Les lumières de sa ville.
9.5 Depuis quand n’avais-je pas été à ce point ému, surpris et transporté par un film au cinéma ? Une éternité, apparemment.
Eva en août est une magnifique relecture madrilène et inversée du Rayon vert, de Rohmer : Quand Delphine, qui souhaite quitter Paris pour l’été, se retrouve sans lieu de vacances, et voyage au gré de ce que ses rencontres lui proposent, Eva, ici, choisit sa propre ville afin de l’arpenter en touriste, déterminée à écouter ses envies, ressentir pleinement son authenticité, se réécrire.
Lorsque le film s’ouvre, Eva est une page blanche. Dans un carton de présentation, tout juste on nous apprend qu’elle choisit de rester à Madrid pour les vacances, quand tous les madrilènes, par habitude, fuient les lieux. C’est un acte de foi : Se recentrer en choisissant de rester plutôt que de partir. Rester, mais rester autrement. En excursion dans son propre environnement.
D’emblée, Eva visite un appartement qu’un ami lui prête pour le mois. Bientôt, elle demande refuge à une amie, lorsqu’elle se retrouve à la porte de son immeuble en pleine nuit, le premier soir. Elle n’a plus de chez elle. Elle choisit Madrid mais ce n’est plus son Madrid. C’est celui d’un univers parallèle.
On apprendra par ailleurs peu sur elle, hormis au moyen de quelques bribes, notamment des retrouvailles et quelques dialogues, qui la rattachent au passé. On sait qu’elle est comédienne. On sait bientôt aussi qu’elle sort d’une rupture douloureuse. Mais la page blanche, systématiquement l’emporte, à l’image de ce journal, qu’elle tient, mais dont nous n’aurons jamais vraiment accès. Et c’est aussi dans ses rencontres que la page blanche se nourrit : Ses connaissances apparaissent puis disparaissent ; ses rencontres avec des inconnu(e)s restent.
Vers la moitié du film, Eva est plongée dans l’eau contre son gré mais semble vite s’y accommoder, accepte cette plongée inopinée comme un baptême et une possibilité parmi l’infinité de possibilités qui s’ouvrent devant elle. C’est aussi cela Eva en août : La quête d’une osmose entre la solitude et l’ouverture à l’imprévu, aux autres, au monde.
Itsaso Arana incarne Eva, mais pas seulement : Elle coécrit le film avec Jonas Trueba, son réalisateur. C’est elle qui porte tout le film. Qui fait vivre chaque plan, au gré des aventures de son personnage, de ses rencontres ou de ses retrouvailles.
Pourtant, le film semble aussi faire le portrait plus universel d’une génération de trentenaires en pleine crise existentielle, questionnant en permanence leurs choix passés et à venir, leurs doutes et leurs regrets, qu’ils soient parents ou non.

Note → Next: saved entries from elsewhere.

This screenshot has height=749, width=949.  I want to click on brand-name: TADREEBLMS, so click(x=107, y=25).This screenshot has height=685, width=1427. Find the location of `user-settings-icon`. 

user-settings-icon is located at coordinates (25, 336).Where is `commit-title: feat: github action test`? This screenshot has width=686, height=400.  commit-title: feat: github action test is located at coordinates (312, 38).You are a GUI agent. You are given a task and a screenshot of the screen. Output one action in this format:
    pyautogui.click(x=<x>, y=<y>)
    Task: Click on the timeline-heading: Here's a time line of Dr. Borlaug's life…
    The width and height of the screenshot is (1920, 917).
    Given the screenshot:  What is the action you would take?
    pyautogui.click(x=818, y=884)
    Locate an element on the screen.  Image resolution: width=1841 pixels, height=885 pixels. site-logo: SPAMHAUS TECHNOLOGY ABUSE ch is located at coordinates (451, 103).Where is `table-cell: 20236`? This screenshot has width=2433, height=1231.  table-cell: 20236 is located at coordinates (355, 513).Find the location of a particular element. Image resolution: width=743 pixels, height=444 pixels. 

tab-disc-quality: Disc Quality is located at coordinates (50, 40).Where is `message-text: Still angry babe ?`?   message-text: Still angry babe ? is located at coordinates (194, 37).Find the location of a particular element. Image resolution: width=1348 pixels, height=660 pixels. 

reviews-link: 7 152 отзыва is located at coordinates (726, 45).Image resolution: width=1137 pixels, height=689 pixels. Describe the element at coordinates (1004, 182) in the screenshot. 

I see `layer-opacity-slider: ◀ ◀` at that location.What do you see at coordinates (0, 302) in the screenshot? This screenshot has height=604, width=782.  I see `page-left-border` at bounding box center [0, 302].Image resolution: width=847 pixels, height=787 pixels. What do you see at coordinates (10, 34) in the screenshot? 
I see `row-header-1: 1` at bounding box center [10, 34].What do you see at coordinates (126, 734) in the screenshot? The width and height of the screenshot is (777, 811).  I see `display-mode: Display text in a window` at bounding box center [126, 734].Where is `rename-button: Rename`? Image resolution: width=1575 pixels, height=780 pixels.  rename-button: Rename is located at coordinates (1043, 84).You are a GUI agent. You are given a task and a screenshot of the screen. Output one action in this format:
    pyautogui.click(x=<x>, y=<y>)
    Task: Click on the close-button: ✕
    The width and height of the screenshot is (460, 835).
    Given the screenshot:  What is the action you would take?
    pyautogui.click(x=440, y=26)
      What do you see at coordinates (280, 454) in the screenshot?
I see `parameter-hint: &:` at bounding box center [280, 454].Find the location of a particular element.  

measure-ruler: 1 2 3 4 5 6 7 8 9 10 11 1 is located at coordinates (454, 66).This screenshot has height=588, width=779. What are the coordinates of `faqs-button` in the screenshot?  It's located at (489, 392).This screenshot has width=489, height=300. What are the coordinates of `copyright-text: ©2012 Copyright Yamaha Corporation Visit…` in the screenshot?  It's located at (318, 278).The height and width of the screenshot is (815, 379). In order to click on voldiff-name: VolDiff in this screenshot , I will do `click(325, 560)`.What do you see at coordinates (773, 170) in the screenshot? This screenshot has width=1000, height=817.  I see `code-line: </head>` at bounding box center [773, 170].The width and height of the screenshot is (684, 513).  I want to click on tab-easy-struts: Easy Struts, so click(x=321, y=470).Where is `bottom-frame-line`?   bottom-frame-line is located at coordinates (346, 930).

C’est aussi un portrait de Madrid au mois d’août. Mais loin d’être celui d’une carte postale, plutôt celui qui capte sa respiration abstraite, qui s’attache aux trajectoires inattendues ainsi qu’aux petites choses quotidiennes que le cinéma trop souvent oublie.
Le film est construit à la manière des meilleurs Rohmer, ceux qu’il réalisât durant les années 80 : Chapitrés par journée. Mais il est aussi jalonné par les fêtes populaires rituelles : San Cayetano, San Lorenzo, La fête de la vierge Paloma.
« La vierge d’août » annonce le titre original. Car se retrouver c’est aussi retrouver sa virginité. D’ailleurs le film n’ira pas plus loin que le quinze août, jour de l’Assomption. Mais religion de côté, en philosophie existentialiste, l’assomption c’est surtout « l’acceptation lucide de ce que l’on est, de ce que l’on désire, etc ; acte de la liberté en tant qu’elle assume lucidement la nécessité, la finitude, etc ». C’est le leitmotiv d’Eva : Devenir une vraie personne. Autrement dit, faire corps avec ses propres désirs.
C’est une déambulation touchée par la grâce, que je pourrais revoir/revivre sans problème tous les ans. J’en attendais beaucoup, on me l’avait tant conseillé. Mais c’est encore mieux que ce que j’en attendais. C’était aussi pile le moment pour moi de voir ça, assurément.